A taxpayer that amends a tax return may be attempting to do the right thing. Yet before taking this action, an individual might benefit from a consultation with a tax attorney.
Notably, there may be reasons not to amend a return. Signing a return is akin to filing it under penalty of perjury. The law requires a tax return to be truthful and accurate to the best of a taxpayer’s knowledge at the time it was filed. Consequently, a taxpayer may not necessarily have a legal obligation to file an amended return to reflect subsequent events.
In addition, the Internal Revenue Service may not always perceive an amended return favorably. One commentator even characterizes an amended return as audit bait. This might be more of a risk when a taxpayer’s amended return seeks a sizable refund, however.
As in other areas of tax law, there are strategies that may benefit a taxpayer.

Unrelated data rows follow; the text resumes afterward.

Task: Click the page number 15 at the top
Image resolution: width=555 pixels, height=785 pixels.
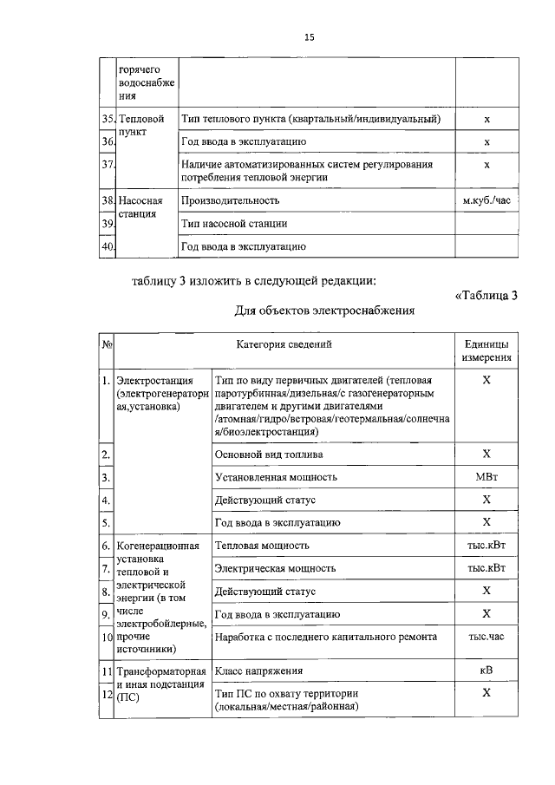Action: tap(309, 37)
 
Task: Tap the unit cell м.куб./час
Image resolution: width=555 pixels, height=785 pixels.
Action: tap(486, 200)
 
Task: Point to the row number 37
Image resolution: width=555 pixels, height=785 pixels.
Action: tap(108, 163)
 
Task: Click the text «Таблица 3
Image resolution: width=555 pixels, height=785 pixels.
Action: tap(486, 296)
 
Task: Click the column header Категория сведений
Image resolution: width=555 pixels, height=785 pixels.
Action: tap(284, 344)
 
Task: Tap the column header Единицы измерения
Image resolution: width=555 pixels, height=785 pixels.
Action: tap(486, 350)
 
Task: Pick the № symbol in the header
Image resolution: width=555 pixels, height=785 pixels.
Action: tap(108, 344)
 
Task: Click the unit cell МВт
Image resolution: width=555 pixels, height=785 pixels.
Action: tap(486, 477)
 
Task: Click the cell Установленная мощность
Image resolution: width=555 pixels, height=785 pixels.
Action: tap(275, 477)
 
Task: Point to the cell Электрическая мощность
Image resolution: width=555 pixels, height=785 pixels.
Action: tap(275, 568)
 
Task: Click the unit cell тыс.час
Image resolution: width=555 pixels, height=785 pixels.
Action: tap(486, 637)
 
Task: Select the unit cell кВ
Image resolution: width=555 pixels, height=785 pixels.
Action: tap(486, 671)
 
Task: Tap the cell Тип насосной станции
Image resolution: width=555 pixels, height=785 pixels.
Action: tap(233, 224)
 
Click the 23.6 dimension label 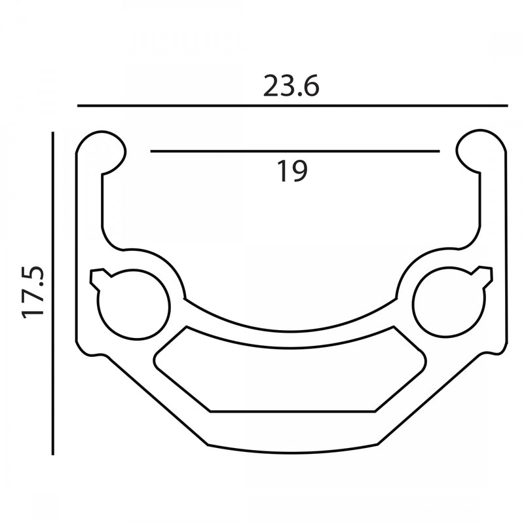(291, 86)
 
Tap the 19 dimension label (293, 171)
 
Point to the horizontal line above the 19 (295, 151)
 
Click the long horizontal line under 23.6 (292, 105)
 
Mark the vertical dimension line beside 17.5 (53, 293)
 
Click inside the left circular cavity (134, 305)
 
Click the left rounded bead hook (101, 152)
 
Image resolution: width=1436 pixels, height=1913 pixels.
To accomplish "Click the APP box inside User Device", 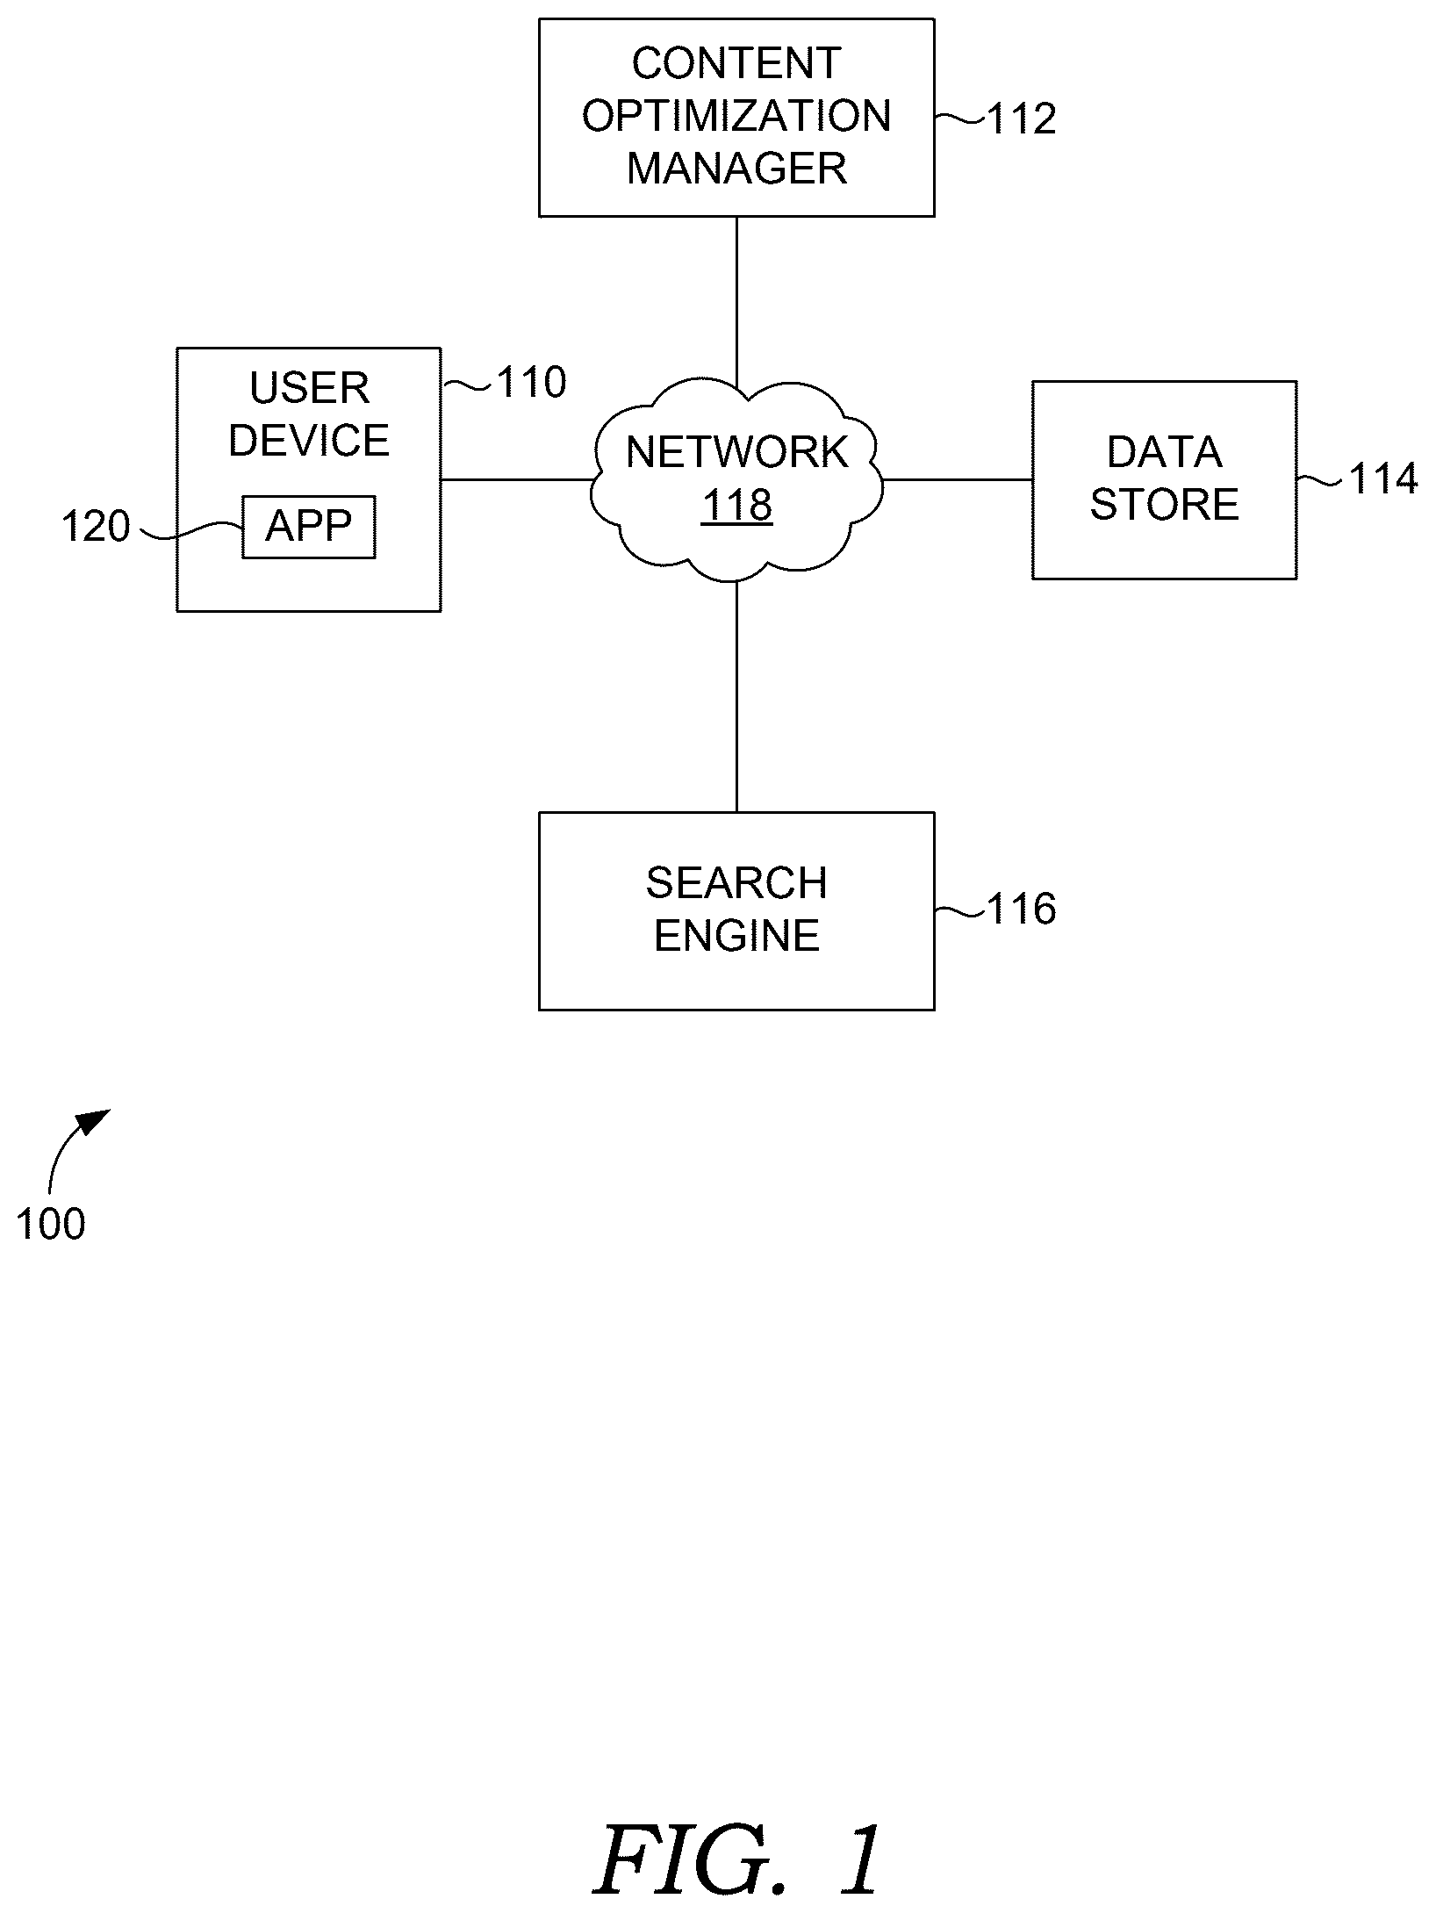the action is coord(309,527).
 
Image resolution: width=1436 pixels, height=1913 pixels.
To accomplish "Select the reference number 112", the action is coord(1022,119).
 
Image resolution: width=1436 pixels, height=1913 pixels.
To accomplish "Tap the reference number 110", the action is coord(532,383).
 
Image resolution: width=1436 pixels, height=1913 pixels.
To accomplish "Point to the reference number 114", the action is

The IRS has a three-year statute of limitations to audit a return, and that clock is not reset or tolled by an amended return filing. Consequently, a taxpayer might consider filing an amended return close to the expiration of that three-year limitations period for strategic reasons.
On the other hand, there may be a disadvantage to putting off an amended return filing. For example, filing an amended return won’t deflect interest and penalty charges if the taxpayer owned more than the original return stated. For that reason, it may be better to correct mistakes sooner, rather than later.